* **Problem requirements**:
In the records below, find the line that contains "This screenshot has". Retype that line and all the lines after it through the end, leaving out the pictures.

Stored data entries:
------------------------------
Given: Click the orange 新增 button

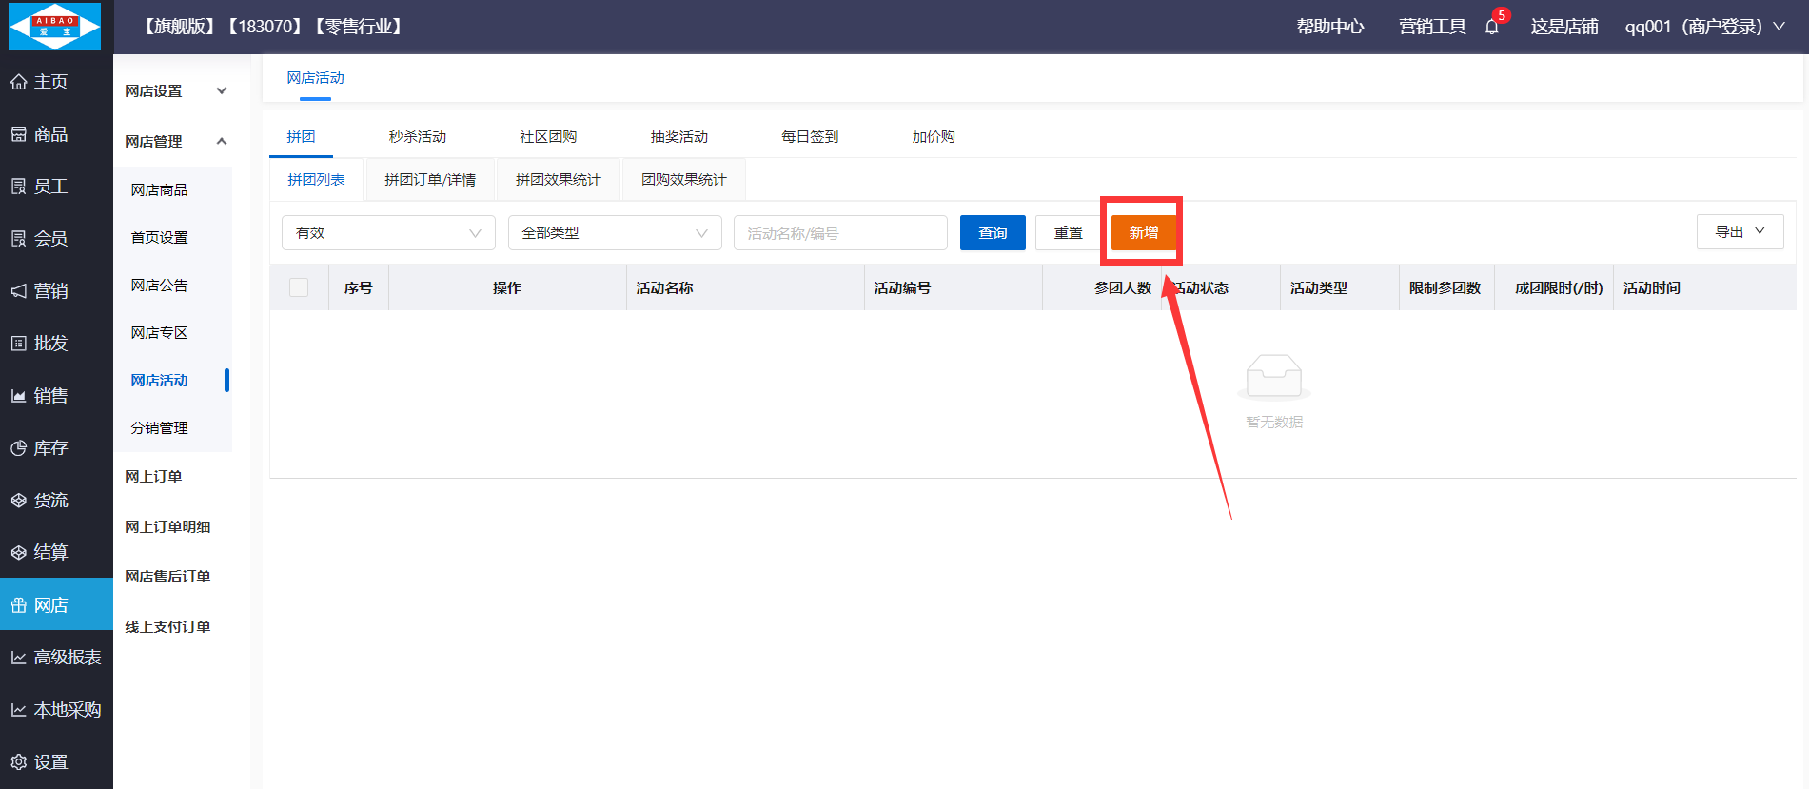Looking at the screenshot, I should click(1143, 233).
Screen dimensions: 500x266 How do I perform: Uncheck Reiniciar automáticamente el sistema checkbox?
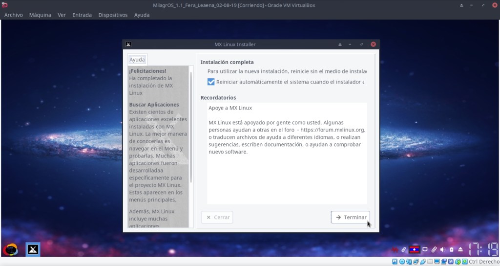211,82
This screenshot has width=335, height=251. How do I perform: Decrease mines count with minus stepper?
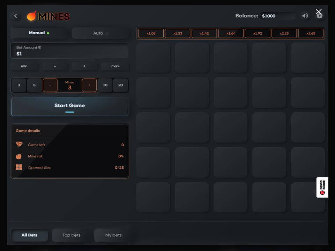coord(50,85)
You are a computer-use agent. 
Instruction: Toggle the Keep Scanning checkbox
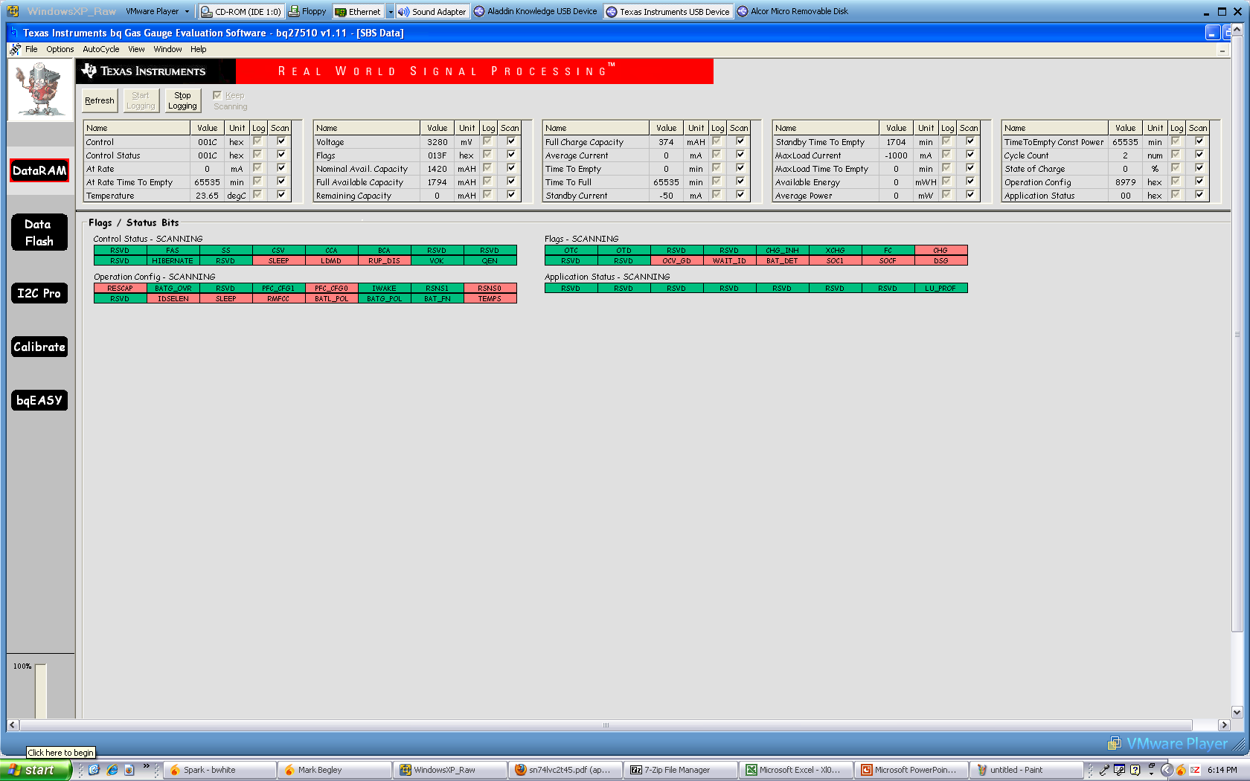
------------------------------
* **Task output**:
This screenshot has width=335, height=251. How do I perform: Decrease mines count with minus stepper?
coord(50,85)
You are a computer-use agent. 
Instruction: Toggle the Keep Scanning checkbox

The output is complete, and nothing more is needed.